História de Valor #004: origem e evolução do whisky
Produzido a partir da destilação de grãos e envelhecido em barris de madeira, o whisky é uma bebida rica e complexa que pode apresentar diferentes características a depender dos processos utilizados na sua fabricação. Atualmente, o whisky é consumido em todas as partes do mundo, e se destaca no segmento de bebidas de luxo, com um número crescente de apreciadores que desejam explorar os aromas e sabores desse destilado tão nobre.
Contudo, a história do whisky é cheia de altos e baixos, e a bebida nem sempre foi associada à complexidade, ao requinte e ao luxo como acontece atualmente. Nesta matéria, falaremos sobre a origem e a evolução do whisky, desde as regiões da Escócia e da Irlanda no século XV até sua disseminação a nível global.
Como é feito o whisky?
Explicando brevemente, whisky é produzido a partir de grãos, sendo o principal deles a cevada, matéria prima dos whiskies sinlge malt. Nesse caso, o processo começa pela maltagem da cevada, ou seja, a germinação dos grãos, que aumenta a concentração de amido na cevada, que posteriormente será convertido em açúcar, e sua secagem.
Essa cevada maltada é moída e cozida em tonéis de água quente, sendo a mistura, conhecida como mosto, acrescida de levedura para dar início ao processo de fermentação, que produz o álcool.
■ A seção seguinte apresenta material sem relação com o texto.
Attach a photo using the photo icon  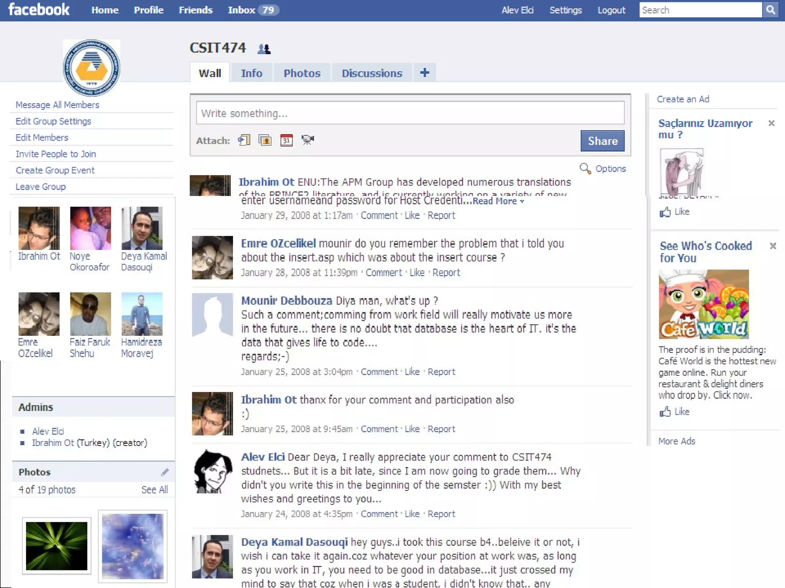[x=265, y=140]
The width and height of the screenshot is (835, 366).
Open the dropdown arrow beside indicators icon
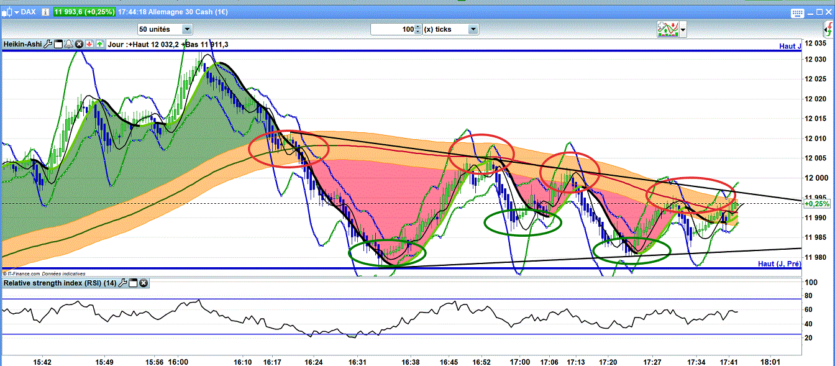[x=683, y=29]
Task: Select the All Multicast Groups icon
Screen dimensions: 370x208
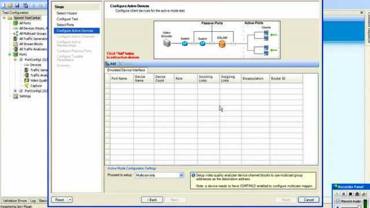Action: [16, 34]
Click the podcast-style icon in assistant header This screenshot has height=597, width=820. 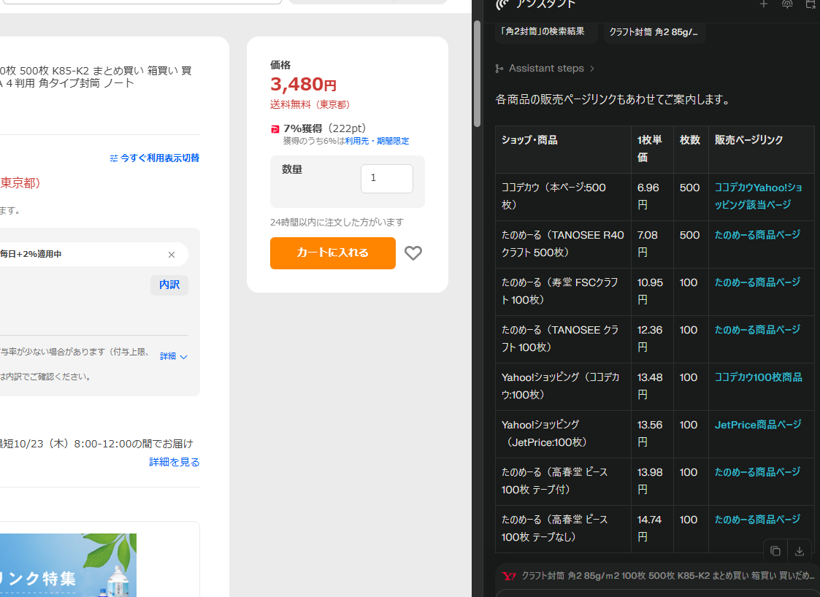click(x=787, y=4)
Concluída essa etapa, tem início a destilação, que consiste na fervura do mosto dentro dos alambiques, que separa o álcool da água e produz o whisky pronto para o corte.
Depois disso, o whisky é depositado em barris de madeira (na maioria das vezes, barris de carvalho) para envelhecer e adquirir suas características de valor, respeitando a legislação vigente no país em questão no que diz respeito ao tempo de barril e ao processo posterior de envase.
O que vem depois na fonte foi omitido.